## TEXT EXCERPT:
The Cabinet of Ministers of Ukraine has set four different levels of epidemic danger:
- the "green" zone; where there is a requirement for the mandatory wearing of masks in public buildings and transport
- the "yellow" zone; where (in addition to the mask mode and the need to maintain a distance) mass events with the participation of more than one person per 4 square meters of the area of the premises or territory is prohibited, the congestion of cinemas and other cultural institutions by more than 50% of seats is prohibited, the congestion of gyms and fitness centers with more than one person by 10 square meters is prohibited and the work of educational institutions will be closed, except for those where at least 80% of employees have a "yellow" or "green" COVID certificate
- the "red" epidemiological zone; where it will be prohibited to supply public catering (except for targeted delivery and take-out orders) and shopping and entertainment centers, cinemas, theaters, entertainment establishments, cultural institutions (except for historical and cultural reserves) film and video filming, non-food markets and shops, gyms, swimming pools and fitness centers, educational institutions, mass events (except for official sports events and matches of team playing sports without spectators), hotels, hostels, etc. will be closed;
Business owners can choose to use government proved "yellow" certificates for those who received a single dose of coronavirus vaccine and "green" certificates for those who have received all necessary vaccinations to enforce quarantine rules. Or treat all their clients as "non-vaccinated".

## Saved data entries:

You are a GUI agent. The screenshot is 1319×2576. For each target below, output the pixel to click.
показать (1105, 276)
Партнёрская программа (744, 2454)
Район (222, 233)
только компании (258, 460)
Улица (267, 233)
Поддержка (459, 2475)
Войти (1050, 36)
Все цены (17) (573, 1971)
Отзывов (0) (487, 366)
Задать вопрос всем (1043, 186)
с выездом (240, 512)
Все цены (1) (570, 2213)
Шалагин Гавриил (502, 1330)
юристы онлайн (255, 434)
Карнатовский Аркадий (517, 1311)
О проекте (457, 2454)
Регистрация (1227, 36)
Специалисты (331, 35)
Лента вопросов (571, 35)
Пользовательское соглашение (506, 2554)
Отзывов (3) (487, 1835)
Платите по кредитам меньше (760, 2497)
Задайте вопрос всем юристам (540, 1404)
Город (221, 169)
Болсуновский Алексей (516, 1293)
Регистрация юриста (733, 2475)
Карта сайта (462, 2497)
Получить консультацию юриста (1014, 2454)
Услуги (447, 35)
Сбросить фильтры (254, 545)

## PROBLEM STATEMENT:
Can you copy out the entire text on Ukraine's epidemic danger zones, word for word?

## THE ANSWER:
The Cabinet of Ministers of Ukraine has set four different levels of epidemic danger:
- the "green" zone; where there is a requirement for the mandatory wearing of masks in public buildings and transport
- the "yellow" zone; where (in addition to the mask mode and the need to maintain a distance) mass events with the participation of more than one person per 4 square meters of the area of the premises or territory is prohibited, the congestion of cinemas and other cultural institutions by more than 50% of seats is prohibited, the congestion of gyms and fitness centers with more than one person by 10 square meters is prohibited and the work of educational institutions will be closed, except for those where at least 80% of employees have a "yellow" or "green" COVID certificate
- the "red" epidemiological zone; where it will be prohibited to supply public catering (except for targeted delivery and take-out orders) and shopping and entertainment centers, cinemas, theaters, entertainment establishments, cultural institutions (except for historical and cultural reserves) film and video filming, non-food markets and shops, gyms, swimming pools and fitness centers, educational institutions, mass events (except for official sports events and matches of team playing sports without spectators), hotels, hostels, etc. will be closed;
Business owners can choose to use government proved "yellow" certificates for those who received a single dose of coronavirus vaccine and "green" certificates for those who have received all necessary vaccinations to enforce quarantine rules. Or treat all their clients as "non-vaccinated".